Task details -
In the excerpt below about Eichler and her son, what led Eichler to realize she was clinging to an idealized daughter? Explain in one to three sentences.

By sixth grade, her son's appearance changed: he switched to boys' uniform trousers, cut and dyed his hair, and wore chest binders. Despite respecting his pronouns at school, family gatherings triggered emotional distress. Eichler recalls her son demanding to be held after such incidents, then pushing her away.

One night, her son said a friend called him "baby girl," and when Eichler dismissed his anger by saying he was a child, not a man, a coolness settled between them. Therapy sessions revealed his resentment: "You always made me dress in girly clothes," he said, though Eichler remembered his insistence on wearing a JoJo Siwa bow.

Letting Go of a Dream

A writer friend advised Eichler to "get rid of the dream you had of her," making her realize she was clinging to an idealized daughter. Meanwhile, her son grew more confident—smiling when a waiter called him "sir" and receiving a love confession from a girl.

Recorded data -
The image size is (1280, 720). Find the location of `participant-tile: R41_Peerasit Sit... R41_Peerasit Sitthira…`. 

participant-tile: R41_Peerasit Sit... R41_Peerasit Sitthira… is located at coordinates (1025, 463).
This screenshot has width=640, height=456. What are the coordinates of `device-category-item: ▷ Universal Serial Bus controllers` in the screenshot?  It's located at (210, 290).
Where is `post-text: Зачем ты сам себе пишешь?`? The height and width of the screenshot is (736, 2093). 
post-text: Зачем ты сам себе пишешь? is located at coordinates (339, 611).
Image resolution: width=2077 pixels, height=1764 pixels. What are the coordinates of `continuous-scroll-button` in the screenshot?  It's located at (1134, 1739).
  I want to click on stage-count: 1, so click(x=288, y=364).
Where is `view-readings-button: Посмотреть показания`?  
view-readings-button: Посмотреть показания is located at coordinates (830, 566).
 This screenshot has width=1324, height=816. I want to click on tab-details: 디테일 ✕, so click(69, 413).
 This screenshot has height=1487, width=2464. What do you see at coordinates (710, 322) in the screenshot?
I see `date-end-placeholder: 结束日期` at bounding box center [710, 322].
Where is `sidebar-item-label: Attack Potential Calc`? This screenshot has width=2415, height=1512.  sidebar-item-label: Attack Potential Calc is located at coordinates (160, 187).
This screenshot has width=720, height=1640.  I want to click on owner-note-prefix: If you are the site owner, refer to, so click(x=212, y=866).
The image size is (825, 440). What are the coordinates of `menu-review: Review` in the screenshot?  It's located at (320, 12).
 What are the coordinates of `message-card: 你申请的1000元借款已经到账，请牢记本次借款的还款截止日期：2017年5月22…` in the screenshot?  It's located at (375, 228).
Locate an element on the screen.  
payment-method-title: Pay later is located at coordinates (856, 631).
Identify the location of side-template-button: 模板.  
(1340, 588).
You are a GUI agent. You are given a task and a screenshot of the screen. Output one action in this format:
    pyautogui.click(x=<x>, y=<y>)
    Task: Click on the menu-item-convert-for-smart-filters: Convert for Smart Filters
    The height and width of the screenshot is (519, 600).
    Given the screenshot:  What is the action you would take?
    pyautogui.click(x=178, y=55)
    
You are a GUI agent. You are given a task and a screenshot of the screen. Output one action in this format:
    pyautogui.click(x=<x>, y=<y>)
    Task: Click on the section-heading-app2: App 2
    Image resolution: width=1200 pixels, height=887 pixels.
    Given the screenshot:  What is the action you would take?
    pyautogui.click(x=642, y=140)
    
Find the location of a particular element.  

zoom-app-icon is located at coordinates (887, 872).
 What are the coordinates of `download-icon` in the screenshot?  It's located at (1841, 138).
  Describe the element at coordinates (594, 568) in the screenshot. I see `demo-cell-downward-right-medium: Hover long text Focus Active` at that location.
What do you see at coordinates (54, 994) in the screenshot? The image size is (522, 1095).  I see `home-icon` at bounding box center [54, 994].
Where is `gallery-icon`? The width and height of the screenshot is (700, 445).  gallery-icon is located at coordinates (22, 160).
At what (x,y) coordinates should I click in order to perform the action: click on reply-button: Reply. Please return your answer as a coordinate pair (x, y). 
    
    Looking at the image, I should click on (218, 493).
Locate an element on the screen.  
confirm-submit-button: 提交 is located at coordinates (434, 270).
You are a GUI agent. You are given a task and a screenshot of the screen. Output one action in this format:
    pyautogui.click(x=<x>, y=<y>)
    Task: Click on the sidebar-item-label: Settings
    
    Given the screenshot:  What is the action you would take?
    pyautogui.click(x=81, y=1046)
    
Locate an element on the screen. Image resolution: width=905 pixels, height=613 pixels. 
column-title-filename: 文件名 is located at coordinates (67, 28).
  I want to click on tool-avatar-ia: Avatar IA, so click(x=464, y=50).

Exercise result -
A writer friend advised Eichler to "get rid of the dream you had of her." That advice made her realize she was holding on to an idealized daughter.